■ Task instructions:
Add 75 to every coordinate in the answers, from the line with "Image resolution: width=584" to the line with "Action: 372,157", and write all of those lines out again in full, keeping every other line unchanged.

++++++++++++++++++++

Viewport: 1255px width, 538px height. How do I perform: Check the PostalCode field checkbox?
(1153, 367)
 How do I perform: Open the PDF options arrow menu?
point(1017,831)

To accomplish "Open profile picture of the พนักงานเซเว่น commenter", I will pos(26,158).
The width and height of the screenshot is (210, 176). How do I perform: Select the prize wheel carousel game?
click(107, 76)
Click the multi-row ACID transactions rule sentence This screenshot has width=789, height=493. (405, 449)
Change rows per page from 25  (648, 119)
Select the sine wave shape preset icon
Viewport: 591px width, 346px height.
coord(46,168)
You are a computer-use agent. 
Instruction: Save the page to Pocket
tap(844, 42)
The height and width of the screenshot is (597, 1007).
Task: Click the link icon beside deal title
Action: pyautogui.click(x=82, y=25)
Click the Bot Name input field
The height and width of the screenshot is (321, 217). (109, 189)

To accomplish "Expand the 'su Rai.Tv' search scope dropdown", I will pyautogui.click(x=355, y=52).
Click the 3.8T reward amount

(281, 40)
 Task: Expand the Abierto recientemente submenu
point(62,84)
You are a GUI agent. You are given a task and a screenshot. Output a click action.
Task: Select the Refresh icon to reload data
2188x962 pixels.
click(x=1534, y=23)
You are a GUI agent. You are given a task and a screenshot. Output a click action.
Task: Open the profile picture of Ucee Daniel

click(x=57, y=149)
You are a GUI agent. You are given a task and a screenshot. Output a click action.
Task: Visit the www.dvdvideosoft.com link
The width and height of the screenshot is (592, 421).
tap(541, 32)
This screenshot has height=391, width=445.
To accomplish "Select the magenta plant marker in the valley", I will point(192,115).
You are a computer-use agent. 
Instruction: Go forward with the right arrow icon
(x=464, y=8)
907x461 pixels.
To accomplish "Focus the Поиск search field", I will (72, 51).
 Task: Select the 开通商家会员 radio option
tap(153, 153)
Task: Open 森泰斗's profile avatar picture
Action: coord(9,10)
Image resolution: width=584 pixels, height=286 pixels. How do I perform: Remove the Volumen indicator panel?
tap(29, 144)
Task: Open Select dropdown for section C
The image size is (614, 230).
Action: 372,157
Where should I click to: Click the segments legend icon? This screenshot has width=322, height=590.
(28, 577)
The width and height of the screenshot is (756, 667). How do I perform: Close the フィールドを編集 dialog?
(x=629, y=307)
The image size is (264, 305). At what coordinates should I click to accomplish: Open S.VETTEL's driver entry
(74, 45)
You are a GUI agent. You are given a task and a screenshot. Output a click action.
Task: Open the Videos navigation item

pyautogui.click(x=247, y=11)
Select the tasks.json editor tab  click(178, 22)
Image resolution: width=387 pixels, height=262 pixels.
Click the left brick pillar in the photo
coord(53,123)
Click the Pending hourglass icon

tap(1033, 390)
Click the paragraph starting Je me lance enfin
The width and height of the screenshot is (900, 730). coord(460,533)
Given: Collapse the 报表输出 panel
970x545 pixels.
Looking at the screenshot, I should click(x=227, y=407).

++++++++++++++++++++

■ Complete output:
Image resolution: width=584 pixels, height=286 pixels. How do I perform: Remove the Volumen indicator panel?
tap(104, 219)
Task: Open Select dropdown for section C
The image size is (614, 230).
Action: 447,232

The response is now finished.